Births outside of marriage are declining in the United States, driven by a decline in births outside marriage among immigrant women and a flattening out of births outside marriage among American-born women. The trend may represent the end of an era of increase in unmarried mothers. The abortion rate has also been decreasing.
According the Pew Research Centre, the newest available data (2014) finds that 33% of all births to foreign-born mothers were to unmarried women, down from a peak of 37% in 2008, and that the rate has steadied for U.S.-born women at 42%. The disparity between U.S.-born women and immigrant women now stands at almost 10%, the largest since records became available 30 years ago. At that time 21% of babies were born to unmarried women overall.
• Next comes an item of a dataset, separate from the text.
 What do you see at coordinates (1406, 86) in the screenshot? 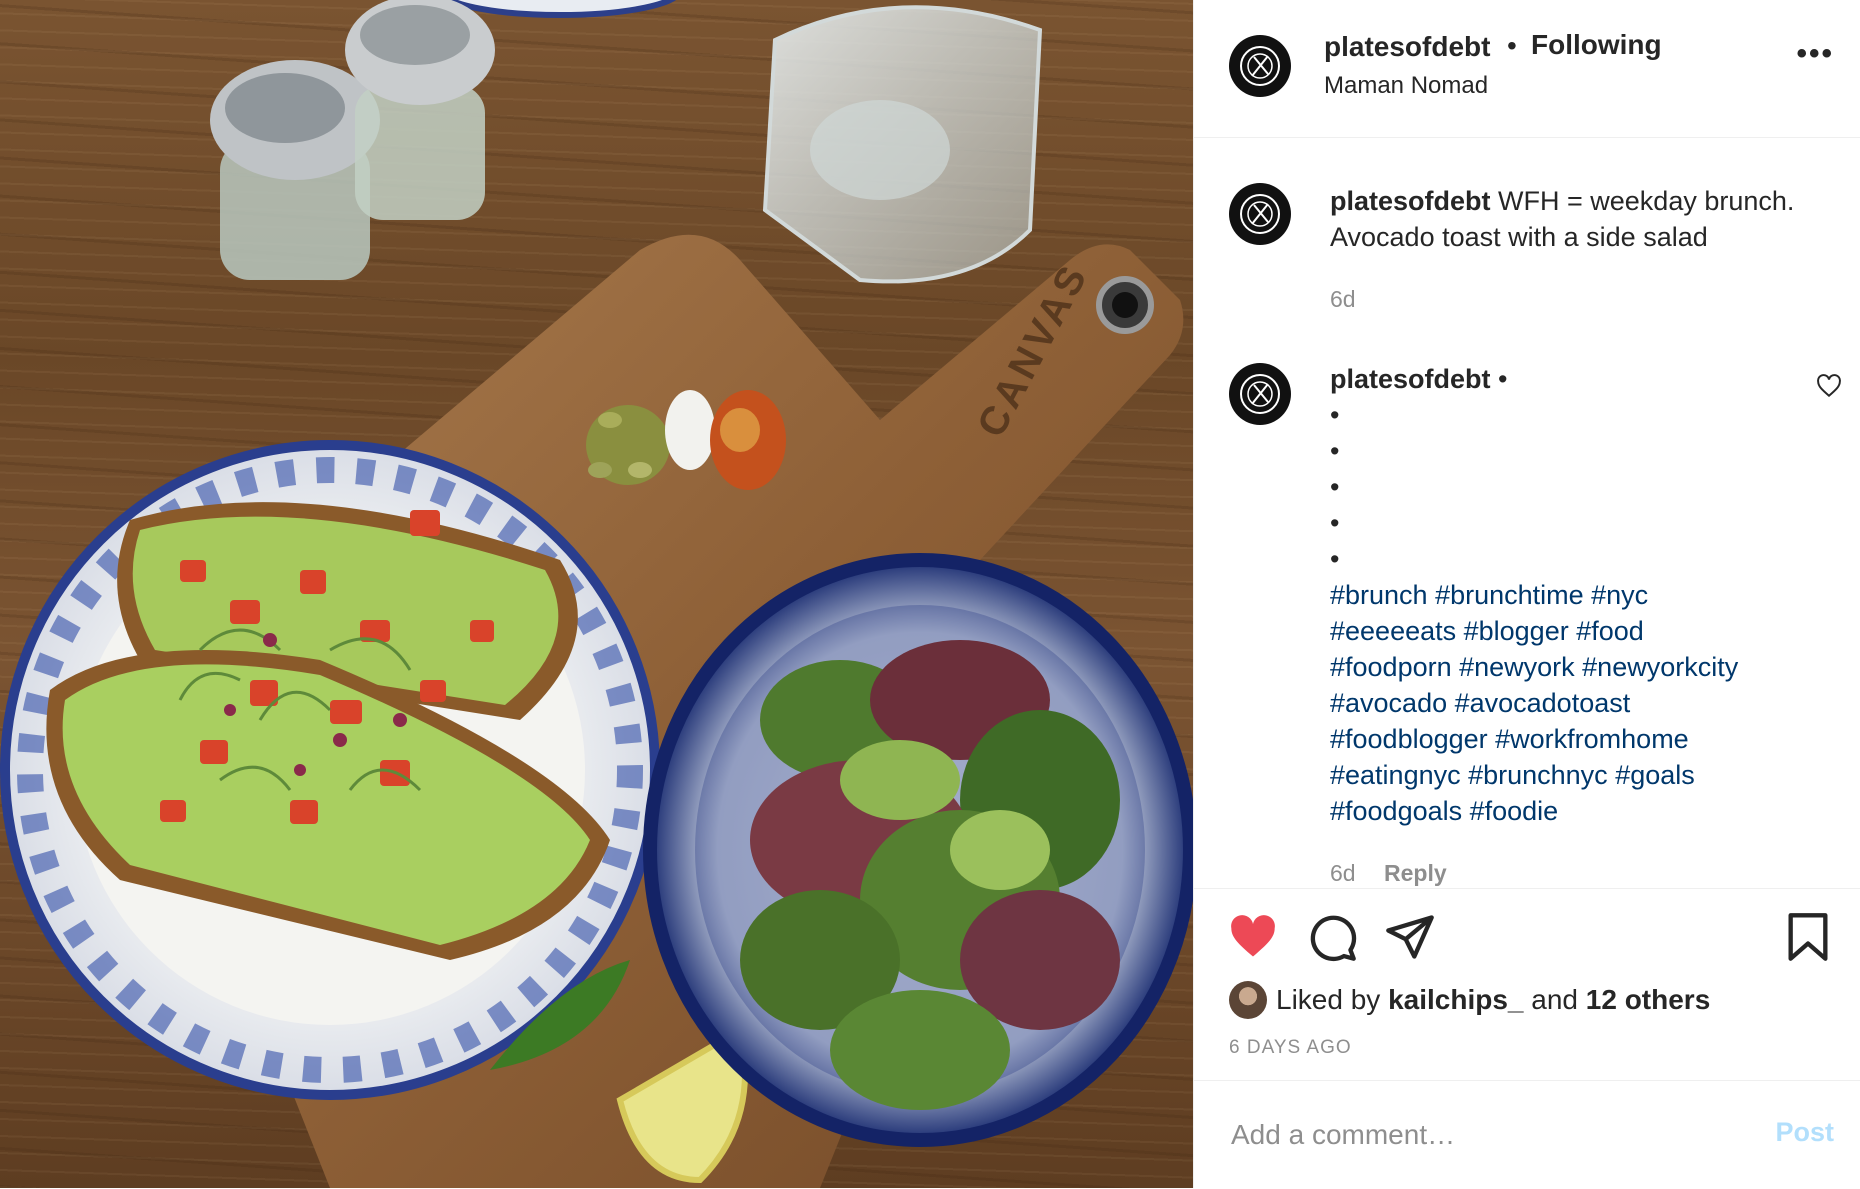
I see `post-location: Maman Nomad` at bounding box center [1406, 86].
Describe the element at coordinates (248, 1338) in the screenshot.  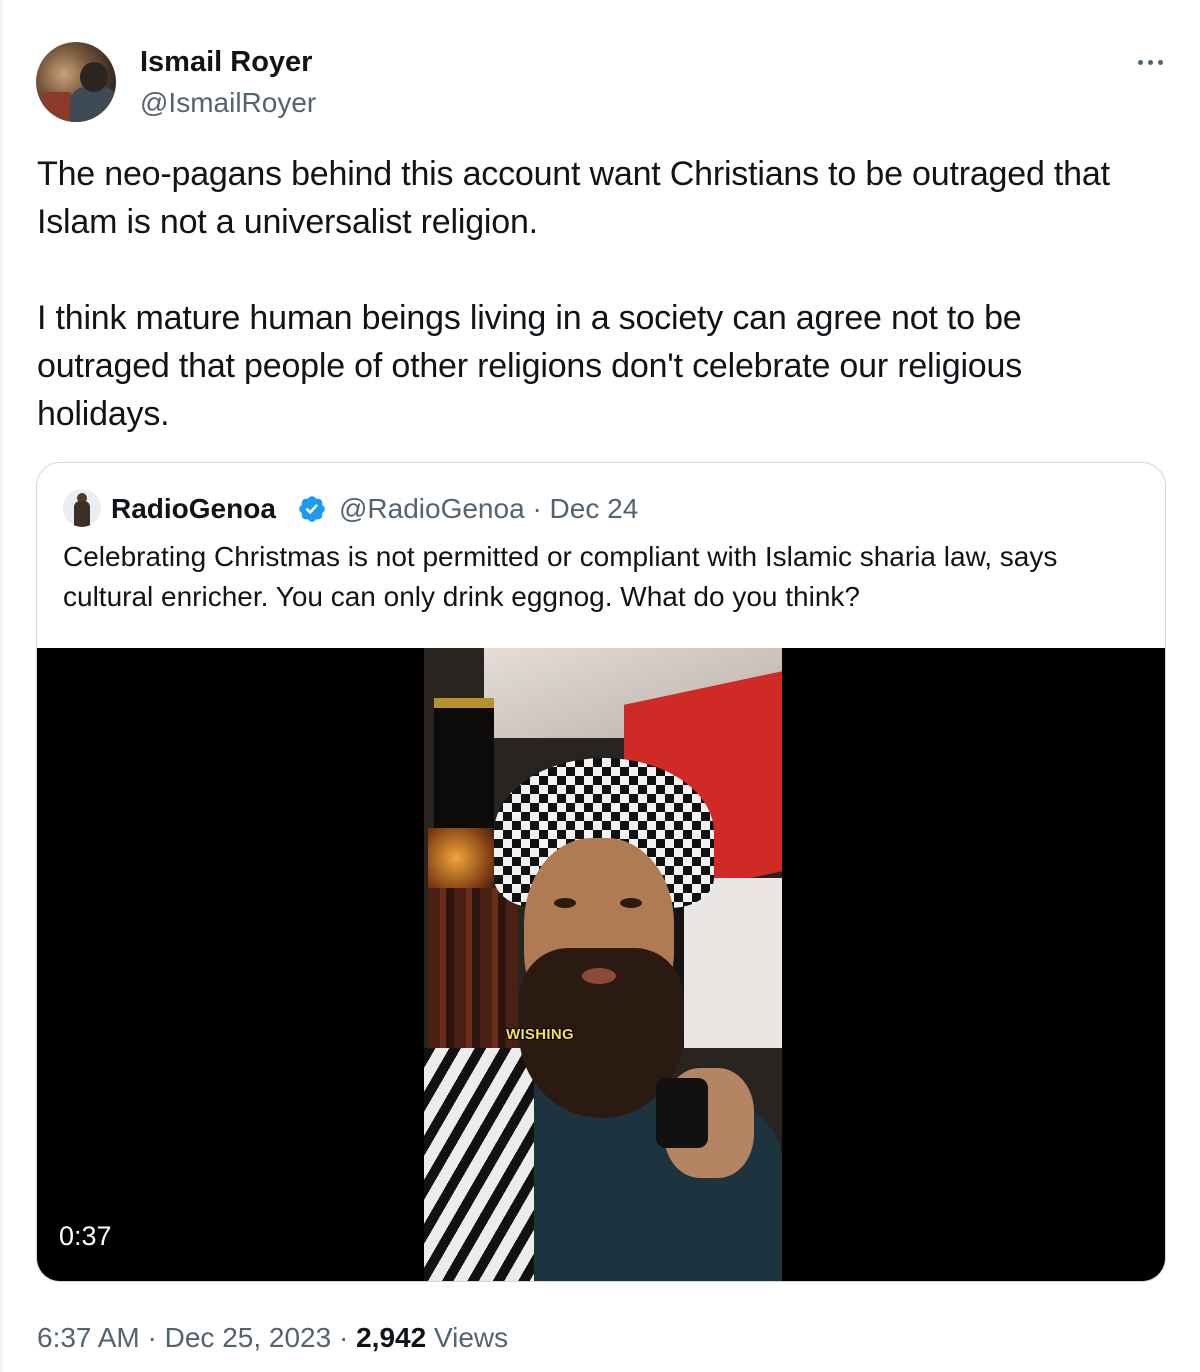
I see `tweet-date: Dec 25, 2023` at that location.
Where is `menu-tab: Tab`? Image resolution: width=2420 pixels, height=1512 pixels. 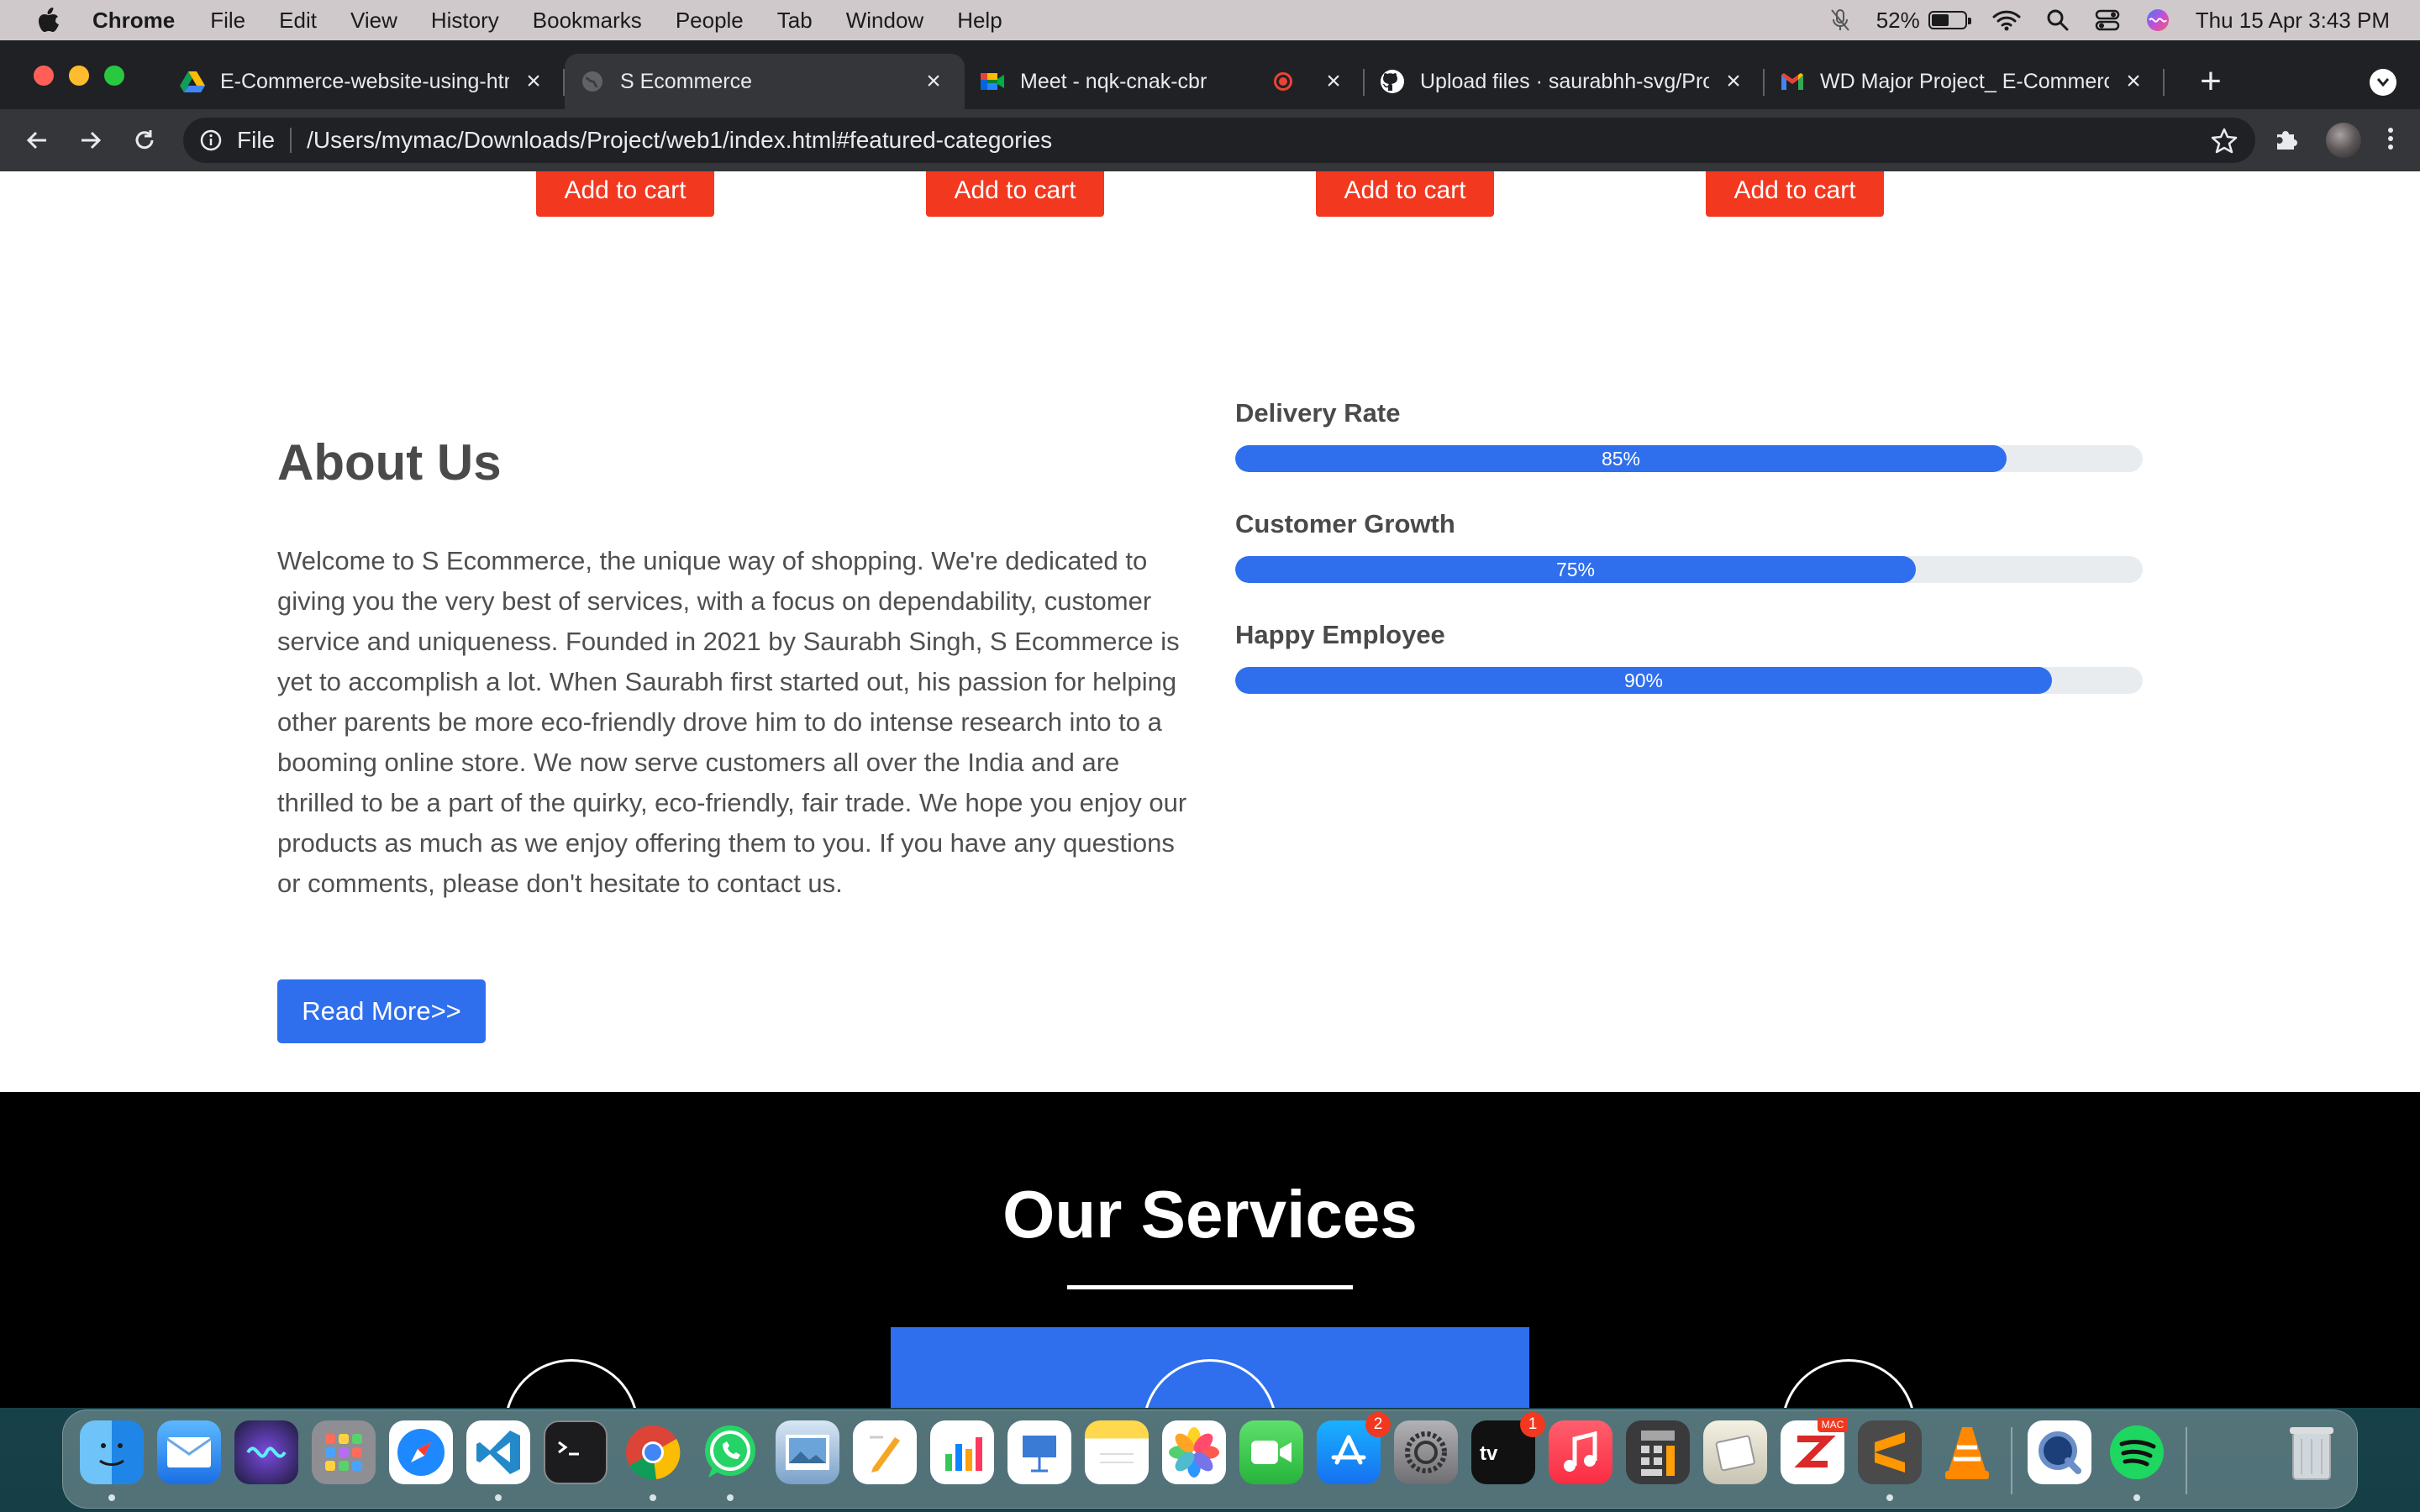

One reason births outside of marriage among immigrants has decreased is a declining share of babies born to Latin American mothers, and an increasing number to Asian mothers. New foreign-born mothers from Latin America were roughly four times as likely as mothers from Asia to be unmarried in 2014. The shifting origin of immigrant mothers is due to both a decline in immigrants from Latin America and dramatically falling birth rates among Hispanic immigrants.
More than half of all babies born to foreign-born women in the U.S. are to those from nine countries and one U.S. territory: Mexico, China, India, El Salvador, Guatemala, the Philippines, Honduras, Vietnam, Dominican Republic and Puerto Rico. Among these, India stands out for its low share of births outside marriage (1%). New mothers from Honduras are most likely to be unmarried (66%).
Foreign-born mothers have not only helped to curb the share of babies born to unmarried mothers in the U.S., but they are also responsible for the long-term growth in annual births. Growth in U.S. birth rates has been driven entirely by increasing numbers of babies born to immigrant women who are having disproportionately more children than their U.S.-born counterparts. In 2014, there were 58.3 births for every 1,000 U.S.-born women of childbearing age, and 84.2 among their foreign-born counterparts. This is positive for a country struggling to recover from a childbearing slowdown sparked by the start of the recession in 2007.
It is also positive for U.S. babies if increasing numbers are being born into settled family environments with parents dedicated to each other and to them.